31. The method of claim 29, wherein the displacing step includes the step of moving the interrupt member to undergo a rotational, swivelling or linear movement.

32. The method of claim 29, wherein the discontinuous impingement of the spray jet on the material is performed cyclically at an interrupt frequency of at least 0.5 Hz.

33. The method of claim 29, wherein the discontinuous impingement of the spray jet on the material is performed cyclically at an interrupt frequency of 10 Hz to 100 Hz.

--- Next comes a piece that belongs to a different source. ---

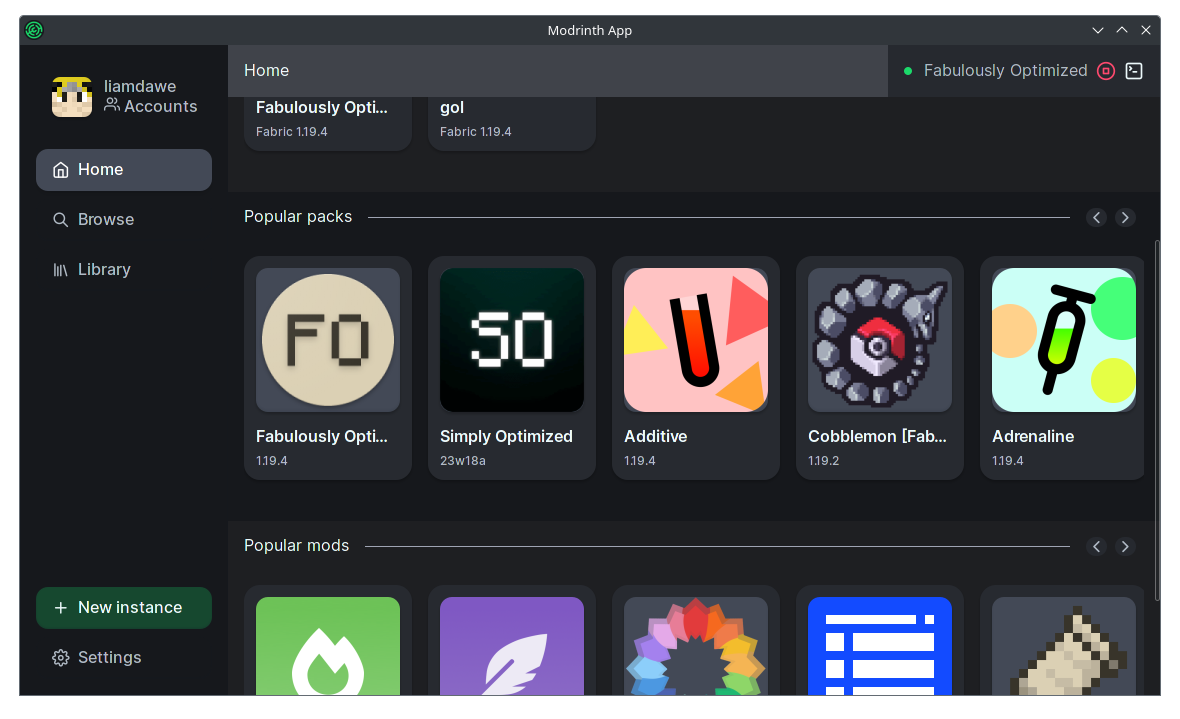Viewport: 1180px width, 719px height.
Task: Click the liamdawe avatar image
Action: tap(72, 97)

34. The method of claim 29, wherein the discontinuous impingement of the spray jet on the material occurs with a ratio of impingement pulse time to impingement pulse pause that a range from 10:1 to 1:10.

35. The method of claim 29, wherein the discontinuous impingement of the spray jet on the material occurs with a ratio of impingement pulse time to impingement pulse pause that a range from 2:1 to 1:2.

36. The method of claim 29, wherein the interrupt member collects treatment fluid and keeps the fluid away from the surface of the material.

37. The method of claim 36, wherein the treatment fluid is kept away from the surface of the material by a collar or a collection channel or a suction device.

38. A device for wet-chemical treatment of a surface of a material, comprising: a nozzle receiving a treatment fluid from an immersion plant or continuous processing plant to direct a spray jet towards a material to be treated;at least one spray jet interrupt member arranged downstream of the nozzle and constructed displaceably to discontinuously guide the spray jet in a direction toward the material.

39. The device of claim 38, wherein the material is a printed circuit board, a wafer or a hybrid material.

40. The device of claim 38, wherein the interrupt member is constructed for executing a rotary, swivelling or linear movement.

41. The device of claim 38, wherein the interrupt member interact with the nozzle in such a way that the spray jet of the treatment fluid is ejected by the nozzle at an overpressure to apply a force on the interrupt member by which the interrupt member is displaced.

42. The device of claim 38, wherein the interrupt member is arranged between the nozzle and the material and is constructed in the form of a cylinder which rotates or swings about the nozzle.

43. The device of claim 38, wherein the interrupt member is constructed in the form of a vibrating or oscillating element.

44. The device of claim 38, wherein the interrupt member comprises a collection channel which extends in parallel relationship to the surface of the material and collects an unnecessary portion of the spray jet.

45. The device of claim 38, further comprising a suction device for removing excess treatment fluid from the surface of the material.